#### Task to carry out:
After finding "1024x709 pixels. At" in the data, write out its line and all following lines without change, up to and including the last one. Leave out pictures.

--- Data to use ---

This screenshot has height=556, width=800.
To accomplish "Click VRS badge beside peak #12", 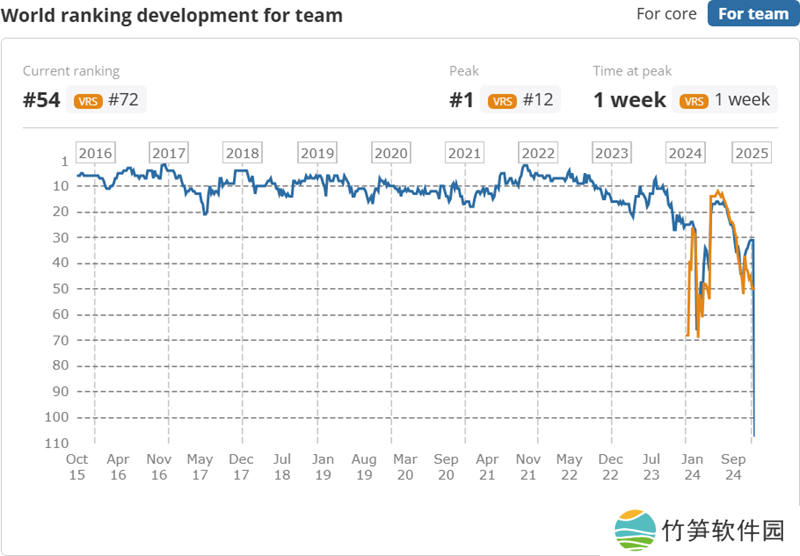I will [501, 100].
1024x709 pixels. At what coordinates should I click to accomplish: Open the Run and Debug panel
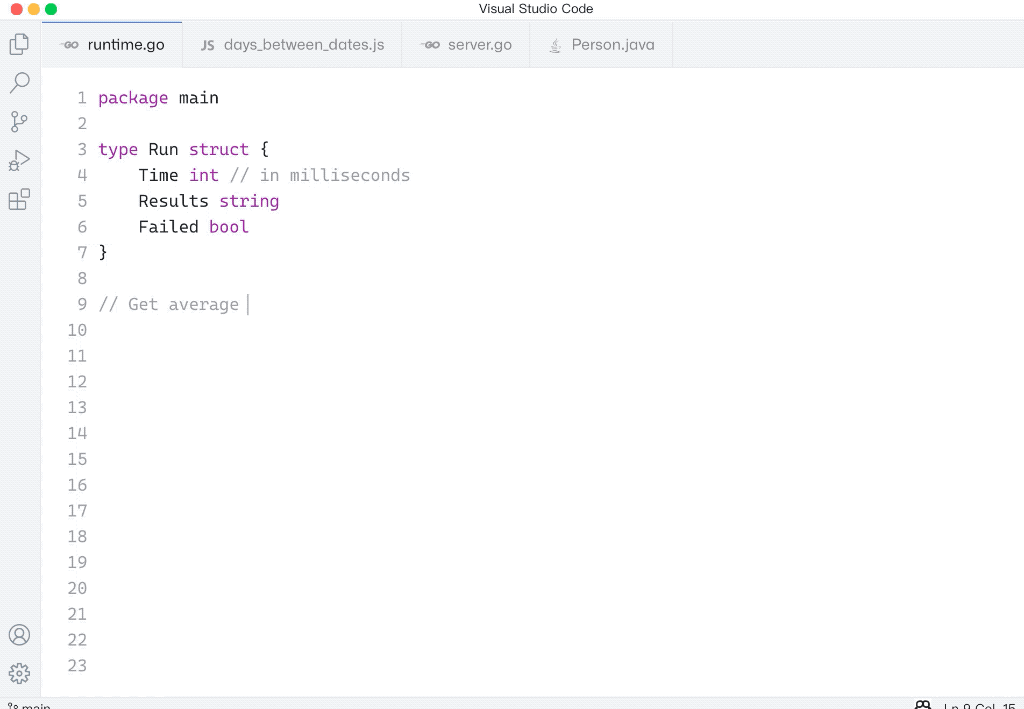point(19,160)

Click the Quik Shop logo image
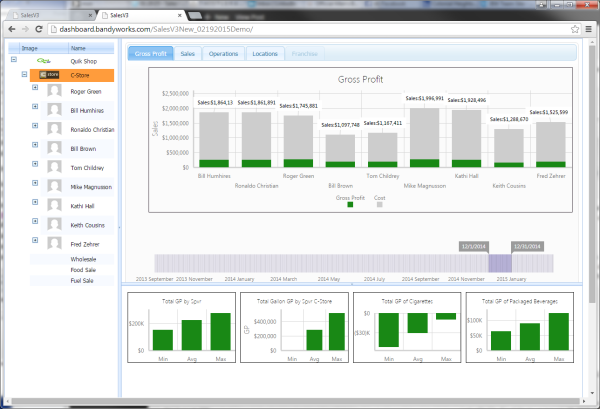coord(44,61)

---

#### Answer to the exercise:
1024x709 pixels. At what coordinates should I click to accomplish: Open the Run and Debug panel
point(19,160)

Click the Quik Shop logo image
coord(44,61)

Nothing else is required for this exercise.